Note:
This topic has been translated from a Chinese forum by GPT and might contain errors.
Original topic: 5.1.4升级到6.1.7之后 性能抖动比较严重
[TiDB Usage Environment] Production Environment / Testing / Poc
[TiDB Version]
[Reproduction Path] Frequent jitter after upgrading TiDB from 5.1.4 to 6.1.7
[Encountered Problem: Problem Phenomenon and Impact]
Frequent jitter after upgrading TiDB from 5.1.4 to 6.1.7
Checking the corresponding monitoring found that the propose wait duration per server on a certain node is very severe
Checking the corresponding TiKV logs found that the time consumption is mainly concentrated on write_raft
Since TiDB 5.4, it supports using Raft Engine as the TiKV log storage engine. After our upgrade, we are currently using raft-engine by default. It is uncertain whether there is any adjustment needed in this area.
Note: From the IO-related situation of the node, the machine is not the bottleneck. IO, CPU, and other resources are relatively idle.
What was the propose wait duration before the upgrade?
Normally, there shouldn’t be any parameters that need adjusting. It should still be an issue with your environment.
wf Regarding the issue of cluster read/write slowdown, you can refer to the following articles for troubleshooting ideas. For complex problems, you may need to confirm each link one by one. Let’s first try to find the cause of the problem and then address it specifically.

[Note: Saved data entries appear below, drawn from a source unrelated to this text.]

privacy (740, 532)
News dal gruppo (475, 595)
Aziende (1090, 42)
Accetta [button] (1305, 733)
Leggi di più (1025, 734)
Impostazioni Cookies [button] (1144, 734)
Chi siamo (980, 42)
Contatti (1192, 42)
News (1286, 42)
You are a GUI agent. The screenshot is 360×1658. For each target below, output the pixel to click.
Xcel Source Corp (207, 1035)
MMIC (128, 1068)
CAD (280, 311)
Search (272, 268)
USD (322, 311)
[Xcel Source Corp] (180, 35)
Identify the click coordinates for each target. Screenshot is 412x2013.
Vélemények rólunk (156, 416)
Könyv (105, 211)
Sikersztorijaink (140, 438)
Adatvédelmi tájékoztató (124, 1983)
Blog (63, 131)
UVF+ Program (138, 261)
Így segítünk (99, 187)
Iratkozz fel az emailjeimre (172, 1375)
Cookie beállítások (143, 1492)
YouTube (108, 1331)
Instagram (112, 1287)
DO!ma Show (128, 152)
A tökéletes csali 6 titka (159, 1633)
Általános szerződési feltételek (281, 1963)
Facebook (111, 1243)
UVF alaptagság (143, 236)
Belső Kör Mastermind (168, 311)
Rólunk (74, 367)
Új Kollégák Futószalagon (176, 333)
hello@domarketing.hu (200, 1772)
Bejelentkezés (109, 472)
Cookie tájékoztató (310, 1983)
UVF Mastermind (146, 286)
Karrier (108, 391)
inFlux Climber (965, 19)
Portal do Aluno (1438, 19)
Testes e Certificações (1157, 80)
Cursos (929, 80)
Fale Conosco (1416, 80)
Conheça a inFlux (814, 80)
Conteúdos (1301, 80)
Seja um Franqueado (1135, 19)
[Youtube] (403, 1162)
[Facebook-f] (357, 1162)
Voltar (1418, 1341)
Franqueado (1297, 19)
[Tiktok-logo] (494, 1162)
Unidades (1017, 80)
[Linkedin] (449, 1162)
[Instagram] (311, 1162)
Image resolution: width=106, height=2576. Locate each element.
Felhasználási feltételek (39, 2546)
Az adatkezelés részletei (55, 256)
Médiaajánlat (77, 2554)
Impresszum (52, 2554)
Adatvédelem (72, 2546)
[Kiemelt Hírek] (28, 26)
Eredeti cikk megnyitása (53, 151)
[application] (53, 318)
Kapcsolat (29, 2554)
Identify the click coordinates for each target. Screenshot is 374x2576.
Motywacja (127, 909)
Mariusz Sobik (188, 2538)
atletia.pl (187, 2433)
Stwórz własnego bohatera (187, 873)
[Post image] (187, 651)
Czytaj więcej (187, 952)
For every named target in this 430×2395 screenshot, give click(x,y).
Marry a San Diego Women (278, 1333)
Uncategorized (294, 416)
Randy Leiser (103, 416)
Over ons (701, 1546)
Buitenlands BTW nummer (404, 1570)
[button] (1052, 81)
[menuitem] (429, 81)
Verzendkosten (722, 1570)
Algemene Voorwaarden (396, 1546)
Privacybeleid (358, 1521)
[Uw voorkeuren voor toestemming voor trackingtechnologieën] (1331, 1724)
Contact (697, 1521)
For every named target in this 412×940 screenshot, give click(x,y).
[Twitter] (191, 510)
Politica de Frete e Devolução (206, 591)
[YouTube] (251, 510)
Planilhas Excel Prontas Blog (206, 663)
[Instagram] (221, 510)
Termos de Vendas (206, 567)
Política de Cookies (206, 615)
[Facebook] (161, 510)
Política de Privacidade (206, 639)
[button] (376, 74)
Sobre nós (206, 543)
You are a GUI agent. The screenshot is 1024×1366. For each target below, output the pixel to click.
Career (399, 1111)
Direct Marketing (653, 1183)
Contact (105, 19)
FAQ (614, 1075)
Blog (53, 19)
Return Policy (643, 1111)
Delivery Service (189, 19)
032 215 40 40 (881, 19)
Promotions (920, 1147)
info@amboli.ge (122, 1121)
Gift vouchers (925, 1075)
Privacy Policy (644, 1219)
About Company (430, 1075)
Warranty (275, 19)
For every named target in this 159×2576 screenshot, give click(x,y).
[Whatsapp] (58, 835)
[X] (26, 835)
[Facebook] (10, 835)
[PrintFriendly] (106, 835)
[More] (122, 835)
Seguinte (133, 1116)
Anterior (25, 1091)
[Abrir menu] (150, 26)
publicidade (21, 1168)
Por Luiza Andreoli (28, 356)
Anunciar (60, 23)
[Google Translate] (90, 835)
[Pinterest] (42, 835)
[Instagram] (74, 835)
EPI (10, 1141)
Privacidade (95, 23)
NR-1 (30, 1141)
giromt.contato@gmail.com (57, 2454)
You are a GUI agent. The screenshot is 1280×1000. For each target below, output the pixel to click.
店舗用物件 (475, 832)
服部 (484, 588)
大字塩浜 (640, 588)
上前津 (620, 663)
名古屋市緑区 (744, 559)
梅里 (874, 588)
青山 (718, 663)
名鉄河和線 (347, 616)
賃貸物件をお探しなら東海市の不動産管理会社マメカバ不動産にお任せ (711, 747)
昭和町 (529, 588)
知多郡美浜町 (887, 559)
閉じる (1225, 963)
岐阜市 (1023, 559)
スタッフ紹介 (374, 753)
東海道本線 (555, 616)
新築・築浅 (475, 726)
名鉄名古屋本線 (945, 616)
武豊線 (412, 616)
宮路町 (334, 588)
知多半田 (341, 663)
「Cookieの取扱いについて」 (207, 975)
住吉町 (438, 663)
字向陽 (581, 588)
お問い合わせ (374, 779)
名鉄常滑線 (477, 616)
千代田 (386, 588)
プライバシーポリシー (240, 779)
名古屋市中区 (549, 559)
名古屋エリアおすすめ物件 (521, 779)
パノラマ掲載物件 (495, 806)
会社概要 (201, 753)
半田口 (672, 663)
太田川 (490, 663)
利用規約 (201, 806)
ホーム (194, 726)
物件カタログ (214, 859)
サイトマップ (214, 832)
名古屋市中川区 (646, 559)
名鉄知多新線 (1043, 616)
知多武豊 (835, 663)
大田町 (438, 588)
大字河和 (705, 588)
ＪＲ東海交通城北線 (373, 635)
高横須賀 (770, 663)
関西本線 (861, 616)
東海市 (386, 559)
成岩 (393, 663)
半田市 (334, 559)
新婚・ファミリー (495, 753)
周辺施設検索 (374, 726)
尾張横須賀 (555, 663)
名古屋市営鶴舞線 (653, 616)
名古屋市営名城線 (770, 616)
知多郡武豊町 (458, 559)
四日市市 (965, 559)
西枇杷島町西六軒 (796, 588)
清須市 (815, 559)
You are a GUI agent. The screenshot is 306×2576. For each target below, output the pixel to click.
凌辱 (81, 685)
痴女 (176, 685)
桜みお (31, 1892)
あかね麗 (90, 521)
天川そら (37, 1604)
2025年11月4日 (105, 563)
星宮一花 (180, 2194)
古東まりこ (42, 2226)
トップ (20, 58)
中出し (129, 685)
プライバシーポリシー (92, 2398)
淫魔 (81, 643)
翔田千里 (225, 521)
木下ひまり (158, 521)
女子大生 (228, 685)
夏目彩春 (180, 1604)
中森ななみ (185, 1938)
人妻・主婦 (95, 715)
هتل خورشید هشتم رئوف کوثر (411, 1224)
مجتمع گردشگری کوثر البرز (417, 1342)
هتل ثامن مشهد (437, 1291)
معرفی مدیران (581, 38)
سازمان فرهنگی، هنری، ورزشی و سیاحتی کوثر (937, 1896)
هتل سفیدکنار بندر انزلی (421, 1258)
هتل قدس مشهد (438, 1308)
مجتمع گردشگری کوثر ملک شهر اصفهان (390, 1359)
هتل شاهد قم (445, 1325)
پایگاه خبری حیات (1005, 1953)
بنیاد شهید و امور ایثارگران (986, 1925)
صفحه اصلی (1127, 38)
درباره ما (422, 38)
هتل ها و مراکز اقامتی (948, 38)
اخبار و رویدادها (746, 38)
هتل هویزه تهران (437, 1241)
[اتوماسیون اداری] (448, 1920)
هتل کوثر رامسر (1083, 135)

The propose wait is relatively high, indicating that there is a performance issue in the process of converting data into raft log streams and writing them into the raft db. Focus on checking if there are any significant anomalies in the raft db of the problematic node.
Other nodes are normal, but only one node is abnormal. It might be an issue with the RocksDB on that node.
If the business is urgent and the impact is significant, you might consider scaling down this node first and, if possible, scaling up other nodes. See if this resolves the issue; the root cause can be analyzed and confirmed later.
I feel like 6 is a bit slow. Upgrade to 7.5 for a pleasant surprise.
No, other nodes also experience jitter, not just one node. It’s just that when troubleshooting, I happened to take a screenshot of a problematic node.
There are quite a few problematic nodes, and different nodes might have this issue at different times.
Before the upgrade, the propose wait duration had minor fluctuations, but it wasn’t as significant as the fluctuations after the upgrade.
Well, the current monitoring and logs all point to the raft log writing process. Let’s focus on analyzing the raft writing situation first.
Yes, because the raft engine is enabled by default after the upgrade, it will not write to raftdb anymore. We still suspect that the raft engine’s writing is causing the jitter. Let’s try shutting it down and restarting to see.
Hmm, try disabling the Raft engine and reverting to the default method to see if there’s any improvement.
Check the version of analyze.
It seems that there is a collection operation during writing…
Check if other metrics on this panel are normal.
Upgraded, the value is 1.
The fluctuation of this metric is quite severe.
Try switching to 2 and observe more.
commit log, append log, network latency, and jitter— which of these experience jitter?
Adjusted, but still jittering. From the log analysis, it seems that the bottleneck is not here.
I just noticed that the jitter is quite severe when writing Raft, but the delay for other append log operations is still acceptable.